Des puissances africaines en repli sur elles-mêmes
« À la fin de la guerre froide, explique-t-il, il y avait un “arc du chaos” qui allait de Luanda à Asmara, un vaste espace confronté à des guerre civiles et interétatiques d’une violence incroyable. Le point le plus élevé a été le génocide au Rwanda, dont les déflagrations continuent à se faire sentir au Congo, en Centrafrique — et peut-être au Burundi. Cet espace est marqué par la désolation sur un temps long, le déplacement massif des populations, les millions de morts au Congo. (…) La fin de l’apartheid et la libération de Nelson Mandela ont fait naître un vent d’espoir. Les cadres du Congrès national africain (ANC) de l’extérieur connaissent l’Afrique et sont conscients des enjeux.
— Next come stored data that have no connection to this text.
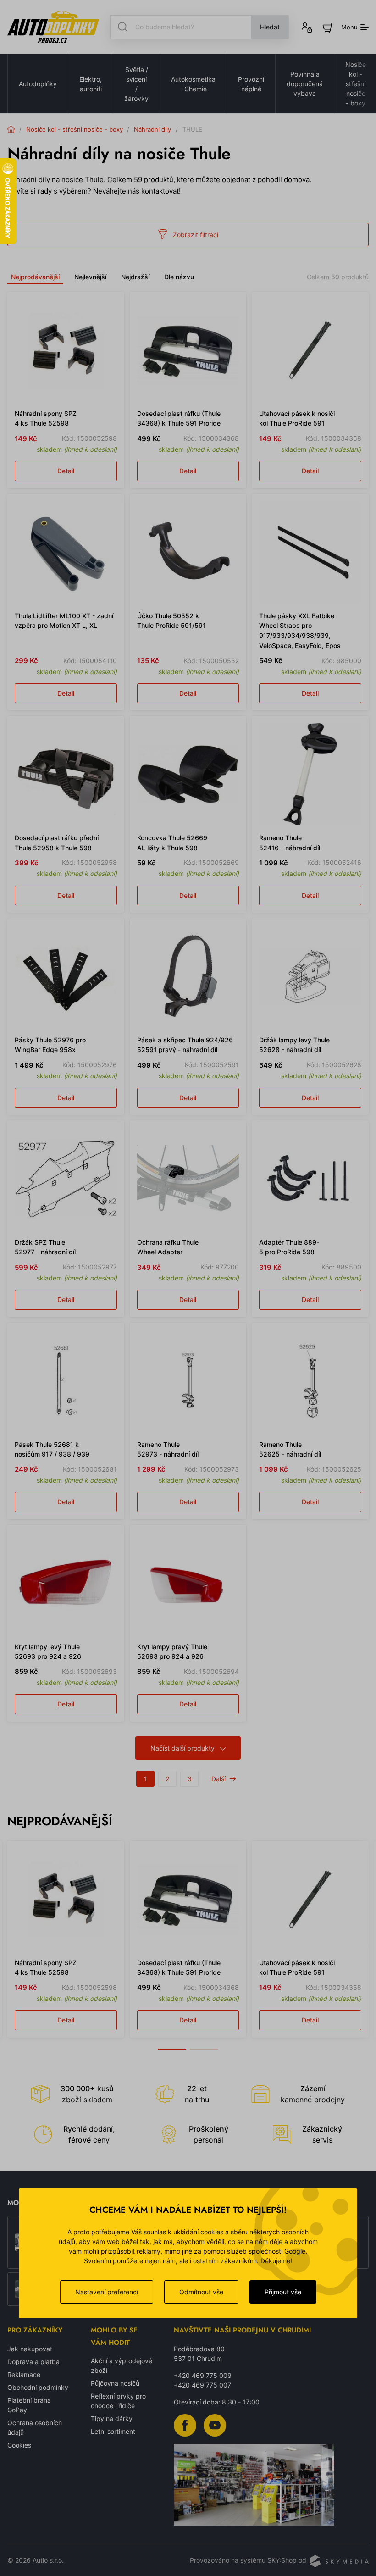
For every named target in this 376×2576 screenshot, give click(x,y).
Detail (65, 471)
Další (218, 1779)
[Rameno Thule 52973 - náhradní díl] (188, 1381)
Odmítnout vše (201, 2292)
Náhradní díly (152, 129)
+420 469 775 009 (203, 2375)
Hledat (270, 27)
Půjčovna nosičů (115, 2383)
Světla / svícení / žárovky (136, 84)
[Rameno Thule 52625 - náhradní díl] (310, 1381)
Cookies (19, 2445)
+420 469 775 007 (202, 2385)
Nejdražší (135, 277)
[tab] (172, 2044)
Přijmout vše (283, 2292)
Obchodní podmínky (37, 2387)
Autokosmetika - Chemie (193, 84)
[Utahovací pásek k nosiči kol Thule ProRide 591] (310, 350)
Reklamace (23, 2374)
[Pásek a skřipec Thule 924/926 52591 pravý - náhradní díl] (188, 976)
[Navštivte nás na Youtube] (215, 2424)
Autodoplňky (38, 84)
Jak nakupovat (29, 2349)
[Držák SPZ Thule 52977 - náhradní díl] (66, 1179)
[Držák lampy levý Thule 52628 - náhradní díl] (310, 976)
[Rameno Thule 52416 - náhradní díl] (310, 774)
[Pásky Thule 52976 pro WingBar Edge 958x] (66, 976)
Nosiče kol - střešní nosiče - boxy (74, 129)
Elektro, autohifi (90, 84)
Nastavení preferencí (106, 2292)
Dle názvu (179, 277)
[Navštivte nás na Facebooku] (185, 2424)
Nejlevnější (90, 277)
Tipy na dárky (112, 2418)
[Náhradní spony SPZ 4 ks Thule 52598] (66, 350)
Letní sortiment (113, 2431)
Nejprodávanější (35, 277)
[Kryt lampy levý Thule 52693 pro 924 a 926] (66, 1583)
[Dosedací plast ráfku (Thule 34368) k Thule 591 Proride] (188, 350)
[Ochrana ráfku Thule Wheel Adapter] (188, 1179)
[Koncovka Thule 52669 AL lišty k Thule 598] (188, 774)
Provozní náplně (251, 84)
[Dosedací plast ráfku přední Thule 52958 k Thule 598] (66, 774)
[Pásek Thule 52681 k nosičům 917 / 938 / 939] (66, 1381)
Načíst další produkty (182, 1748)
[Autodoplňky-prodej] (53, 27)
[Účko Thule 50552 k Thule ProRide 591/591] (188, 552)
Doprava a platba (33, 2361)
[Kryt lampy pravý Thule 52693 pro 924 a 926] (188, 1583)
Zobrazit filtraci (195, 234)
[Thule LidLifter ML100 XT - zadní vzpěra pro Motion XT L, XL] (66, 552)
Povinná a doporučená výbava (305, 83)
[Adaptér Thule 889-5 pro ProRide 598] (310, 1179)
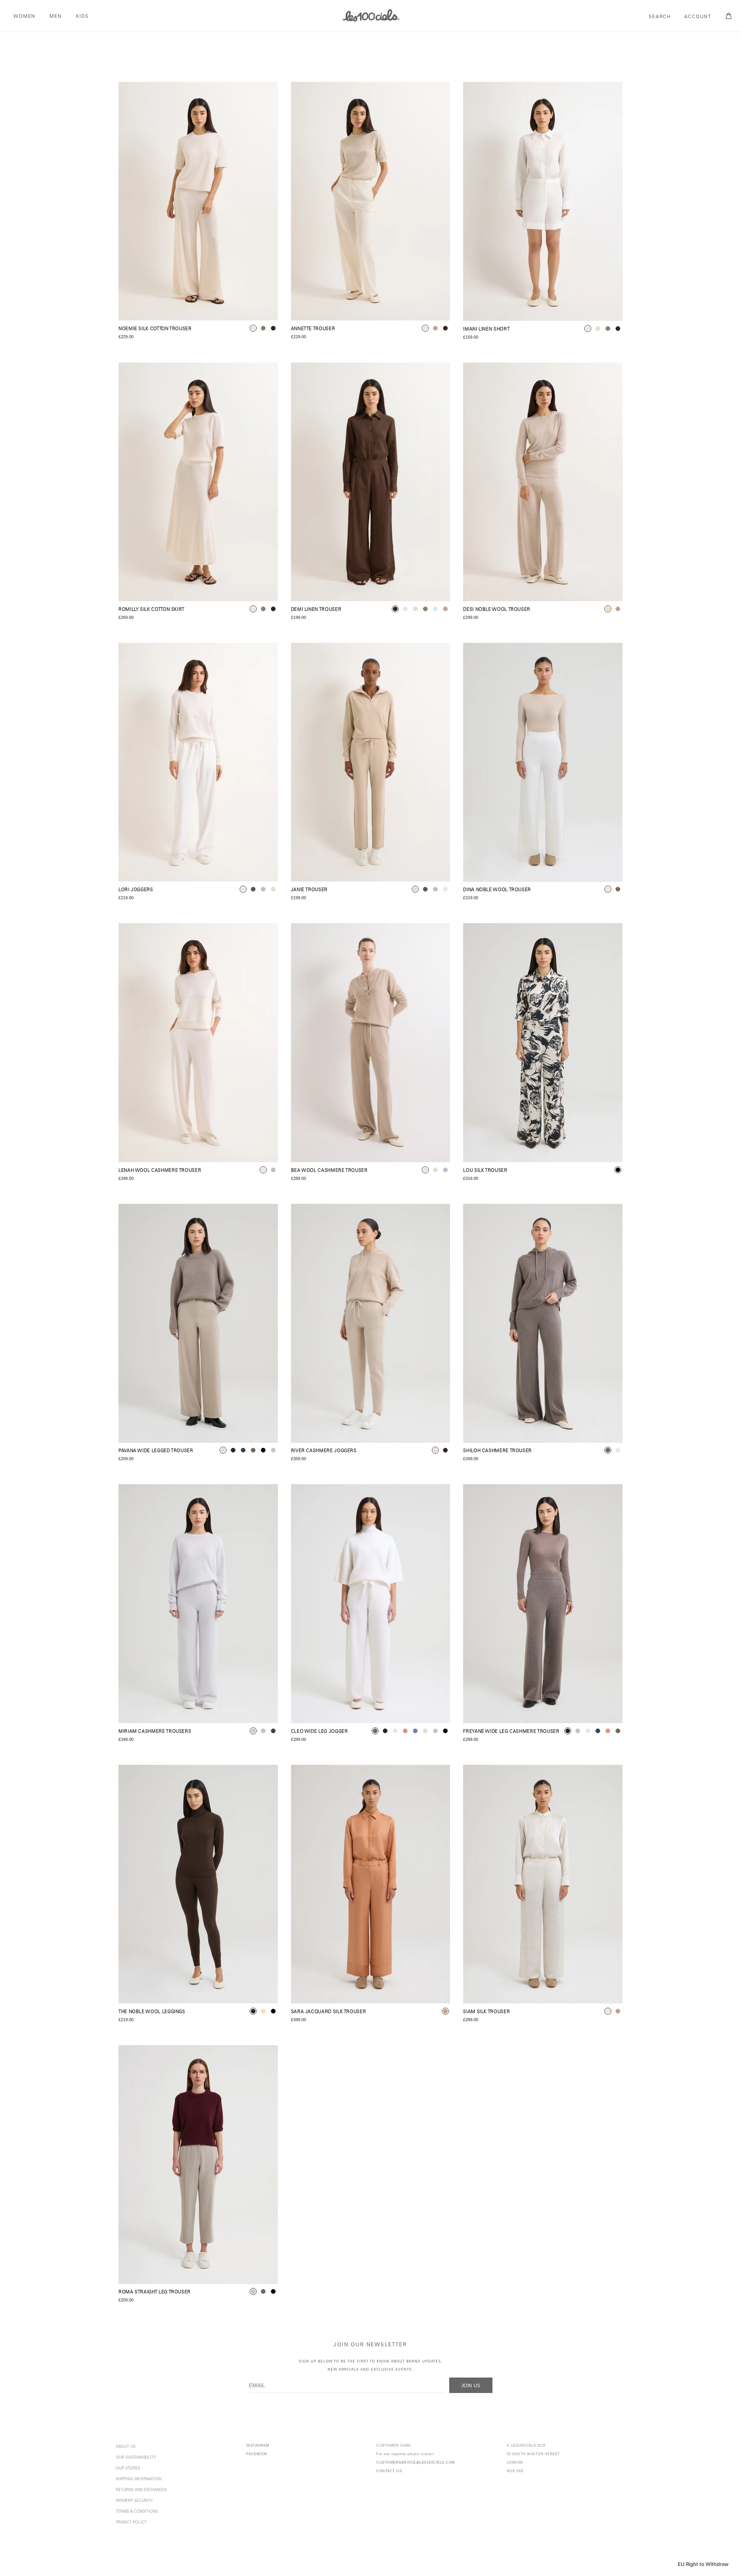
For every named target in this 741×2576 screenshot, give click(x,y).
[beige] (608, 609)
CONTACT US (389, 2471)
Lorsque Mbeki rencontre Bouteflika, Wade et Obasanjo, il promeut l’idée que nous devons être maîtres de nous-mêmes. Kofi Annan se trouve à la tête des Nations unies, il porte le projet des Objectifs du Millénaire pour le développement (OMD) et défend l’idée que des progrès remarquables sont possibles sur le continent. En 2002, la création de l’Union africaine (UA) vise à dépoussiérer la vieille OUA absorbée par les luttes de pouvoir internes, et qui n’a pas délivré ses promesses de 1963. On pense en 2002 à aller beaucoup plus loin dans l’intégration…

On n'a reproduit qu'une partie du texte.